It’s been six weeks to the day since my miscarriage

No sign of my period. I had a day’s spotting some two weeks ago. I’ve been exhausted, grumpy.

So I tested.

It was positive.

I tested again the next day.

It was positive.

I left it a few days and went in to see my doctor.

“I’m pregnant,” I said.

“Congratulations. What are your dates?” she said, lifting her pen to write.

“I miscarried nearly six weeks ago,” I said, leafing through my diary.

“Impossible,” she said, putting down her pen, “you can’t be pregnant. Women don’t ovulate until a month after they’ve miscarried. Your HCG levels won’t have returned to normal since the miscarriage.”

“But the test was positive,” I said, “I’m definitely pregnant.”

“Take this, test again. I’ll see you in ten minutes,” she said as she handed me a pot without looking me in the eye, “it’s very unlikely that you’re pregnant.”

I peed in the pot and called DH.

“She says I’m not pregnant. Can you come and get me?”

He was there in five minutes.

Another five minutes passed and I’d had chance to think about the logic of what she’d said. By the time I was called back into the surgery, shock had turned to petulance.

“What you’re saying doesn’t make sense,” I said to the doctor as she dipped the pregnancy test, “when I miscarried my pregnancy test was so faint as to be almost negative, the hormone levels had dropped that low. How can they have returned to pregnancy levels six weeks after being at ground zero unless I was, I dunno, PREGNANT?”

Silence.

“Well,” said the doctor, “the test is positive”.

She still didn’t looking me in the eye.

“Yes,” I said, “I came here to tell you that I was pregnant and I want to be referred to the ante natal unit,” I was out of breath now, gathering momentum, “I’ve never heard nor read that women only ever ovulate four weeks after miscarriage. I was told by two doctors at my scan to confirm the completion of my miscarriage, that it was likely I would ovulate in two weeks although it could be longer, that it’s different for everyone.”

I was angry.

She didn’t say anything and instead passed me another pregnancy test.

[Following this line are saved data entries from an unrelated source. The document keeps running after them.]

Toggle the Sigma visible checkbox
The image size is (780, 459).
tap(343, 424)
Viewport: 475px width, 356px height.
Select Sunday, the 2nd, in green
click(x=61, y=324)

“Take this test again next week and then call me again.”

“Aren’t you going to refer me to the ante natal unit?” I said, shocked.

“Not yet, no.”

I walked out of her surgery and slammed the door, furious at how she’d neglected to take on board all the information before declaring that I wasn’t pregnant; furious at her bedside manner and how she wouldn’t even look me in the eye; furious at not being back in the ante natal system.

I’m pregnant and my doctor doesn’t fucking believe me.